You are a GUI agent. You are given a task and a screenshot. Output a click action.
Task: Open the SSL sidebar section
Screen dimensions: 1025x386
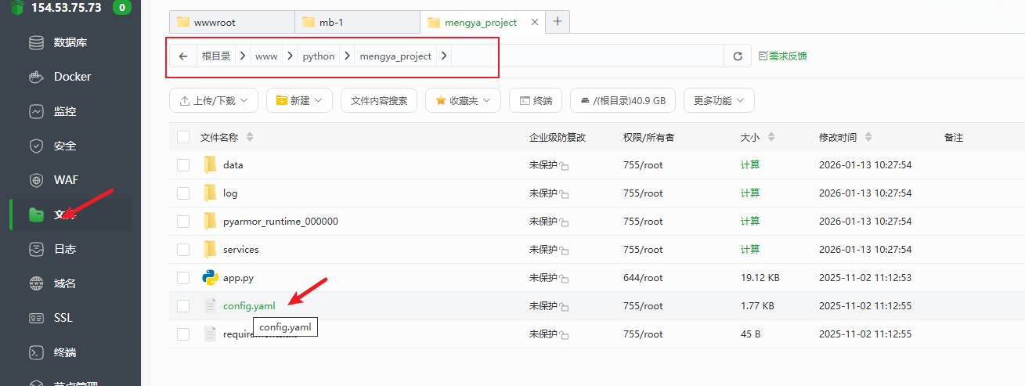click(x=63, y=318)
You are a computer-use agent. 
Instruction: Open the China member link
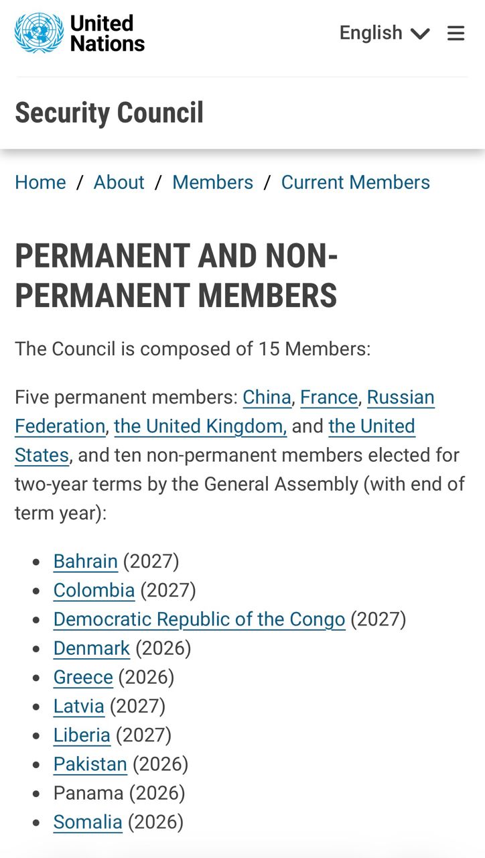click(267, 397)
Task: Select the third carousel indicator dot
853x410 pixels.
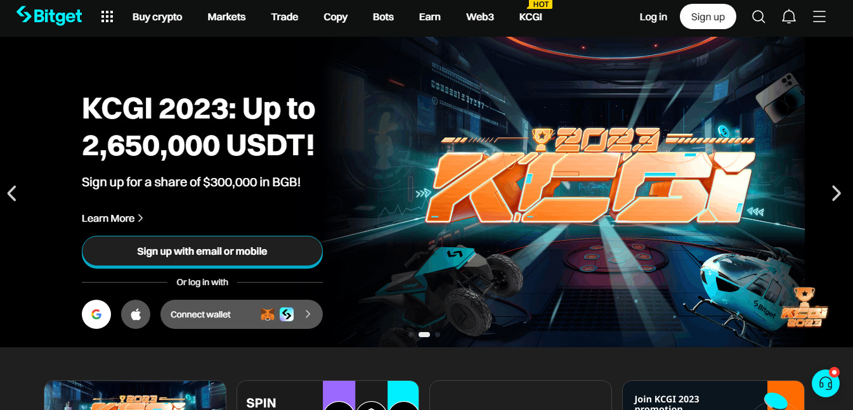Action: [438, 335]
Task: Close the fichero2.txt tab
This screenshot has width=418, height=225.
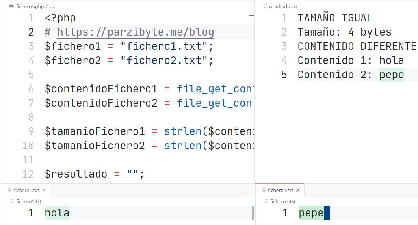Action: click(298, 190)
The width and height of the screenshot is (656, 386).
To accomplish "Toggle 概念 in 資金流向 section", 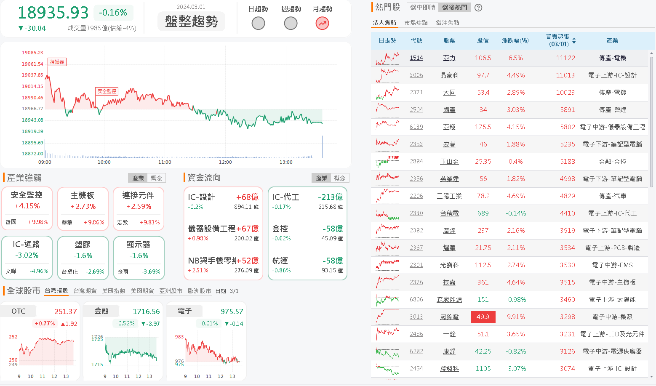I will click(340, 178).
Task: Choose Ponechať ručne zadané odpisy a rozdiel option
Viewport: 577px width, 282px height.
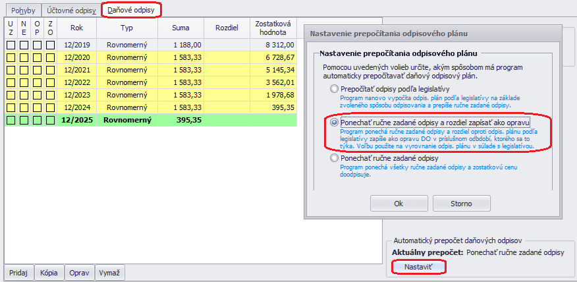Action: click(x=335, y=123)
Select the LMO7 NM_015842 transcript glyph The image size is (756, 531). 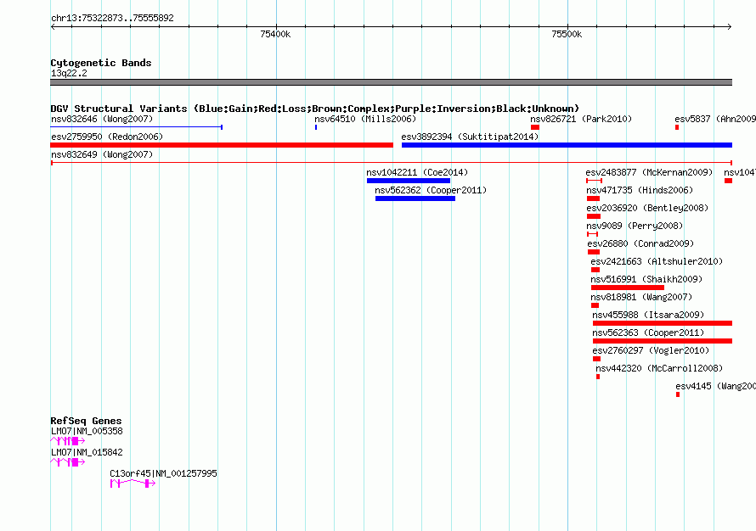[68, 462]
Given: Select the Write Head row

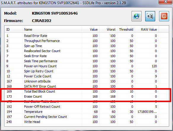Looking at the screenshot, I should pyautogui.click(x=87, y=122).
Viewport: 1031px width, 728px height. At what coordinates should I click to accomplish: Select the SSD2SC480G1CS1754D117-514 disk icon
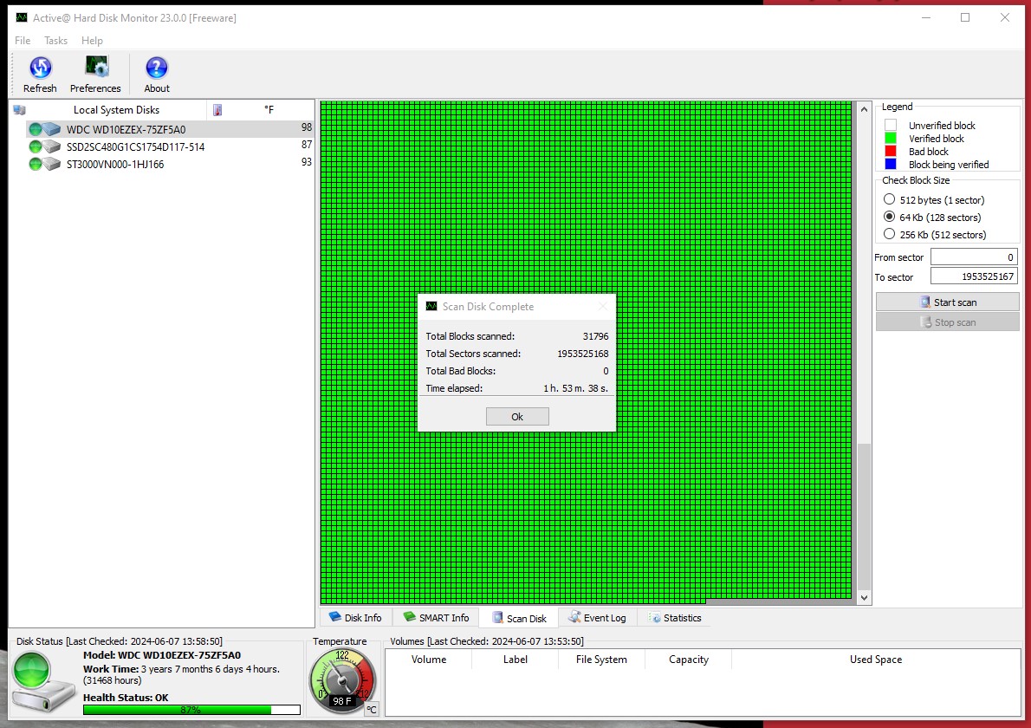[43, 146]
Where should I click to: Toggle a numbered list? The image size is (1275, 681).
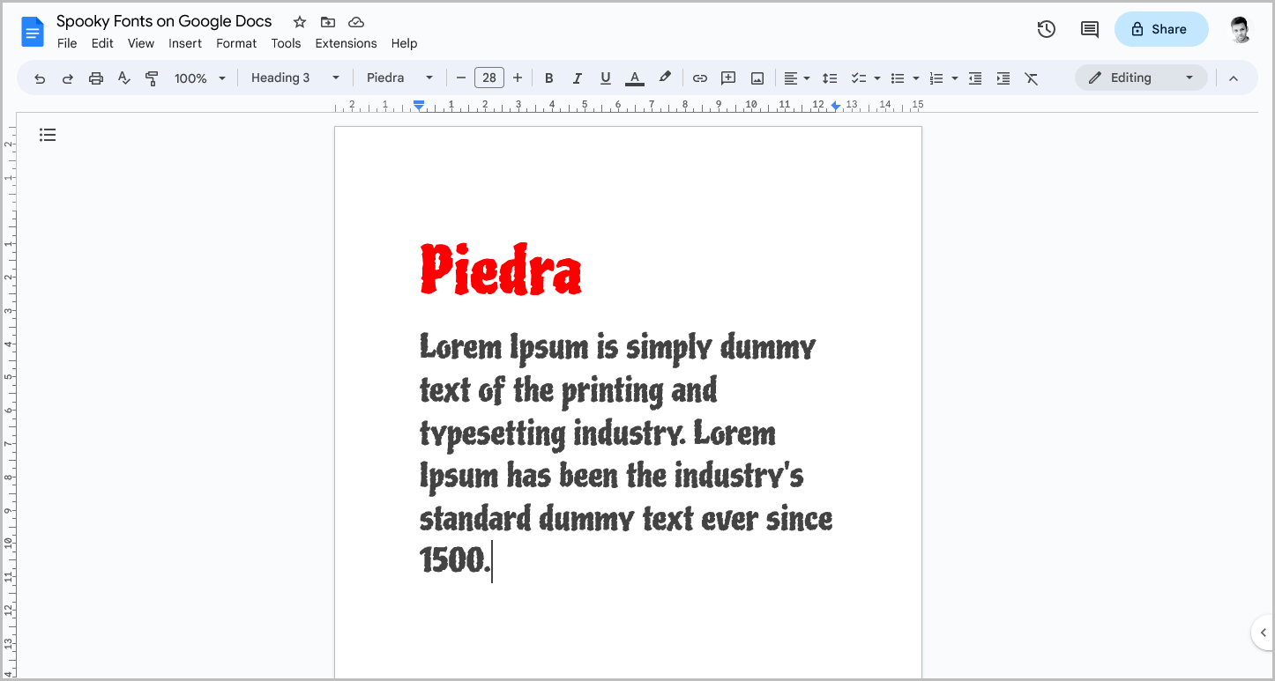936,78

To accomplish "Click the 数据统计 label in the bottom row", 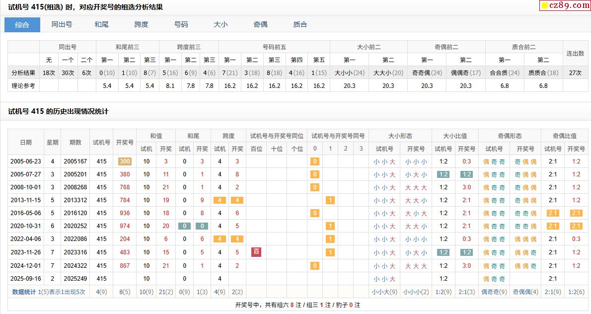I will 24,292.
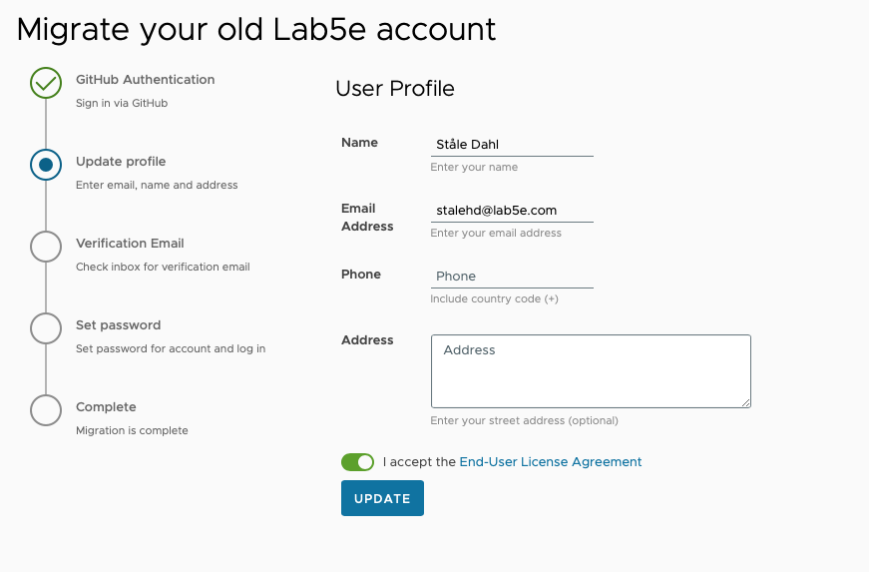
Task: Select the Verification Email step title
Action: pos(130,244)
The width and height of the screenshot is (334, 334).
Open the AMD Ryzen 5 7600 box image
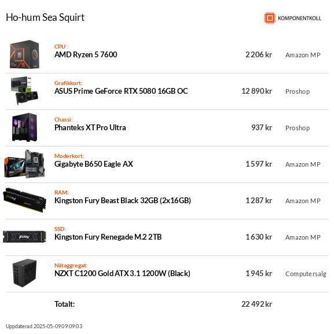click(x=24, y=54)
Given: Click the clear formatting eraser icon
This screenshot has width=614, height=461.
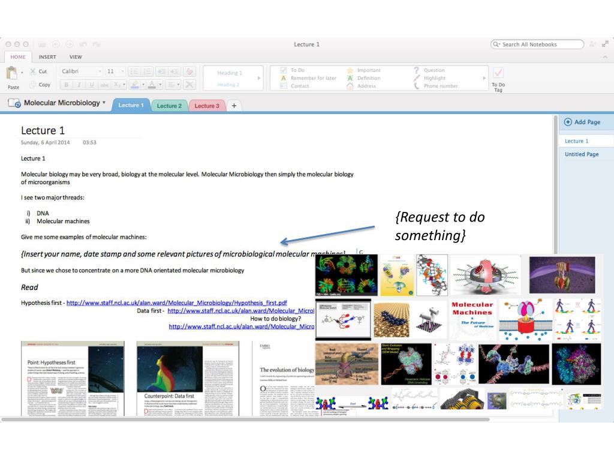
====
Which of the lines above hold the word "agent"? Copy each one.

You are a GUI agent. You are given a task and a screenshot. Output a click action.
You are a computer-use agent. 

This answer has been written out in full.